■ **WHAT TO PRODUCE**:
Everything in the entries below except the pictures must be returned exactly.

------------------------------------

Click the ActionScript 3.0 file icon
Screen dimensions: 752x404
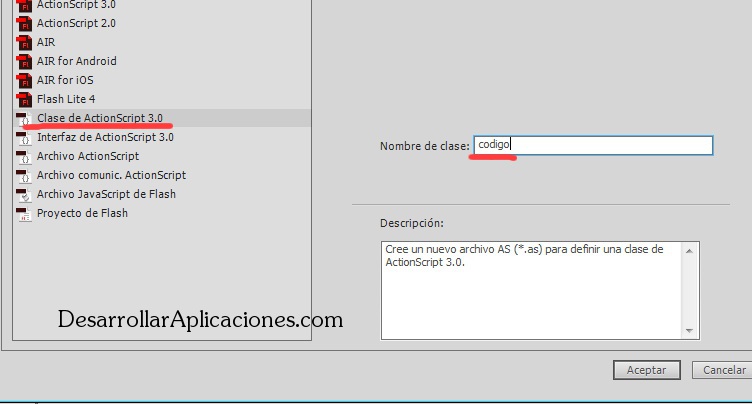[25, 6]
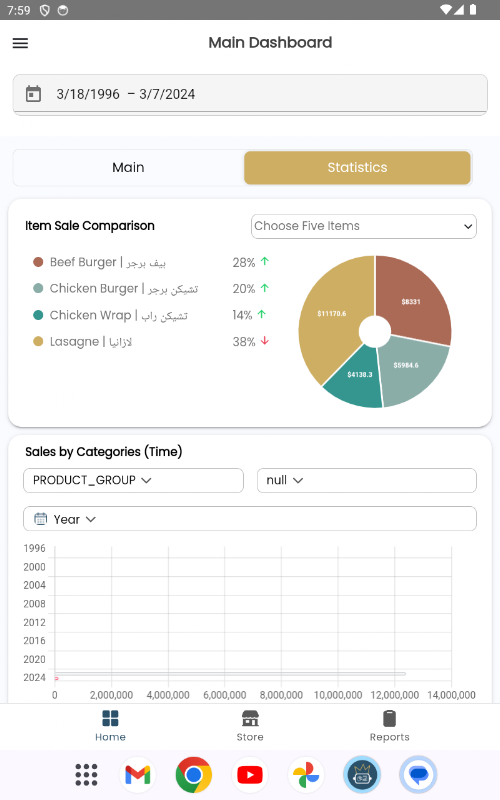Select the Lasagne legend entry
This screenshot has height=800, width=500.
[83, 341]
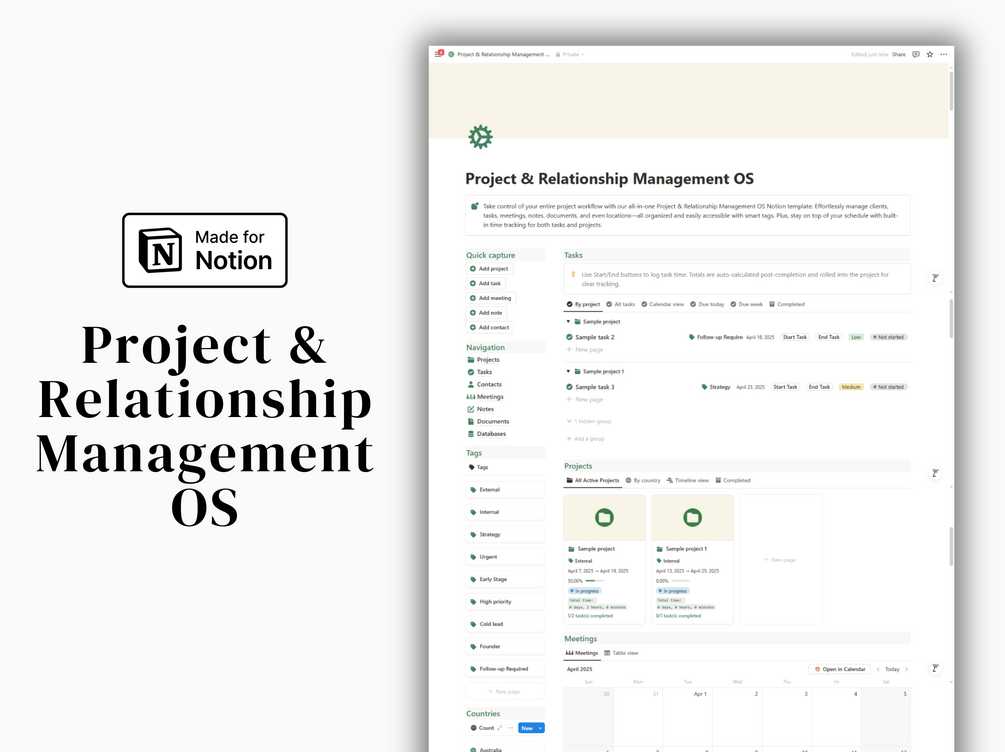Open the Sample project 1 card thumbnail
Image resolution: width=1005 pixels, height=752 pixels.
click(692, 517)
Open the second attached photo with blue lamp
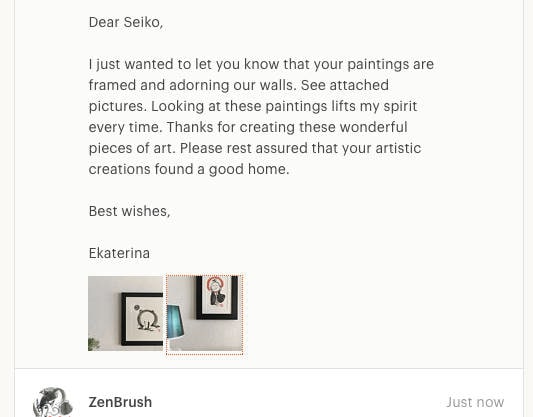533x417 pixels. [205, 313]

------------------------------------

■ **ANSWER TO THIS EXERCISE**:
Click the ActionScript 3.0 file icon
Screen dimensions: 752x404
[25, 6]
Select the Lasagne legend entry
This screenshot has height=800, width=500.
[83, 341]
Open the Sample project 1 card thumbnail
Image resolution: width=1005 pixels, height=752 pixels.
click(692, 517)
Open the second attached photo with blue lamp
533x417 pixels. [205, 313]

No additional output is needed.